Underwater noise from monopile installations is an inherent problem linked to the choice of substructure. Much research and many proposals have been made with limited effect.
By Kent Krøyer
Several reports show that underwater noise from hydraulic hammering of monopiles into the sea floor can be harmful to the wildlife of the ocean if not restricted.
Many whales such as the harbor porpoise depend on their hearing when they navigate and hunt for food, therefore deafened whales cannot hunt. Harbor porpoises are common in coastal areas where offshore wind farms are being erected.
This problem is well understood and several research projects have tried to mitigate the noise with different kinds of experimental sound barriers.
However, the banging noises from the hydraulic hammers are so intense that it has been very difficult to dampen it, because sound propagates very effectively in water even over long distances, due to the physical properties of water, i.e. high density and low compressibility.
A large crane is necessary to lower the heavy IHC Merwede noise reduction system in place. Besides protecting the whales the system acts as a precision guide for the monopile as it is driven down into the mud. The yellow tubes are the final transition pieces on which the wind turbine tower will be mounted. Photo: Riffgat Offshore Windpark
Extreme sound waves
According to a report from Delft University of Technology 2011, commissioned by the North Sea Foundation, the sound exposure in the water close to a six meter monopile being installed is around 247 dB re 1 µPa.
The threshold of pain for a human ear in atmospheric air is 130 dB re 20 µPa, the same level as a jet engine at 100 feet distance. Permanent hearing damage occurs at 120 dB.
To compare the sound pressures above and below water one needs to add 26 dB to the “re 20 µPa” level to get a comparable “re 1 µPa” level. To compare sound intensity an additional 36 dB has to be added due to the difference in the characteristic impedance of air and water.
However, the dB scale is logarithmic, which means that 247 dB under water is still an extremely loud sound wave.
The sound wave attenuates under water as a function of distance. However, the sound is reflected both by the seabed and by the sea surface. At at distance of 500 meter the sound exposure level from a large hydraulic hammer is still 174 dB re 1 µPa, according to the report. A single event of this magnitude could cause temporary hearing loss for marine mammals such as harbor porpoises and seals. Repeated exposure can cause permanent damage according to the report.
Installation method needs re-examination
This noise problem is closely connected to the use of monopiles and jackets as substructures for wind turbines. Monopiles are the popular choice for most of the offshore wind farms globally. As wind turbines grow in size so do their substructures and consequently the need for even bigger hydraulic hammers.
The North Sea Foundation report states that: “The wind energy represents a green and environmental friendly future while the use of monopiles with current installation techniques is contradictory to the whole wind energy philosophy and needs to be re-examined.”
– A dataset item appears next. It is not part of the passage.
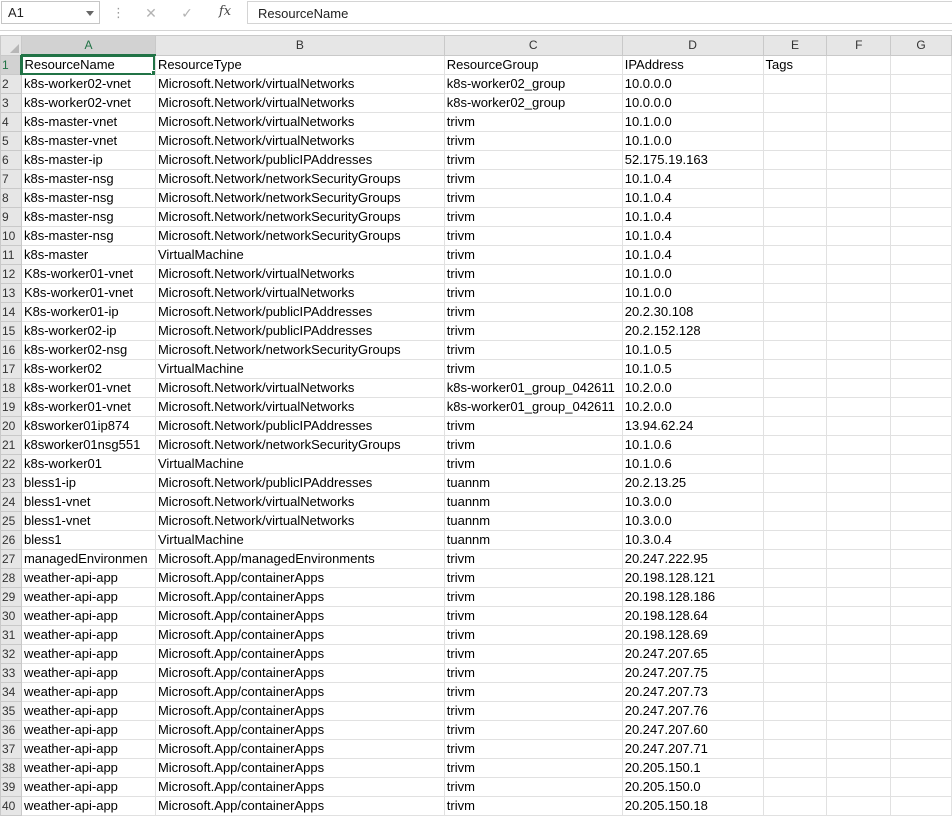 This screenshot has height=816, width=952. Describe the element at coordinates (692, 426) in the screenshot. I see `cell-d20: 13.94.62.24` at that location.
The noise is generated as the hydraulic hammer hits the top of the monopile, often with a blow energy of 2300 kJ. This creates a longitudinal wave in the monopile, a wave that travels along the monopile to the seafloor and back, while creating a sound wave in the surrounding water. Some of the noise propagates from the air above the hammer and some from the vibrating seabed.
Current solutions to underwater noise are few
Proposals for mitigating the noise has been many: specially designed injection-style tips for the monopiles, contact damping between hammer and monopile, prolonged contact time via adjustment of the hammer, bubble curtains, confined bubble curtains, air pillow systems and finally the IHC noise mitigation system with a double-walled isolating sleeve combined with a confined bubble curtain.
The North Sea Foundation report also mentions a substitution of the hydraulic impact hammer with a less noisy vibratory hammer, as tested by Menck at the Bard 1 wind farm installation. Another idea is to drill down a concrete monopile, an unproven concept.
Leaving the monopile substructure in exchange for guyed structures, suction buckets, gravity based structures or floating structures could be future solutions. However, this could increase the cost of wind energy which must come down to be competitive.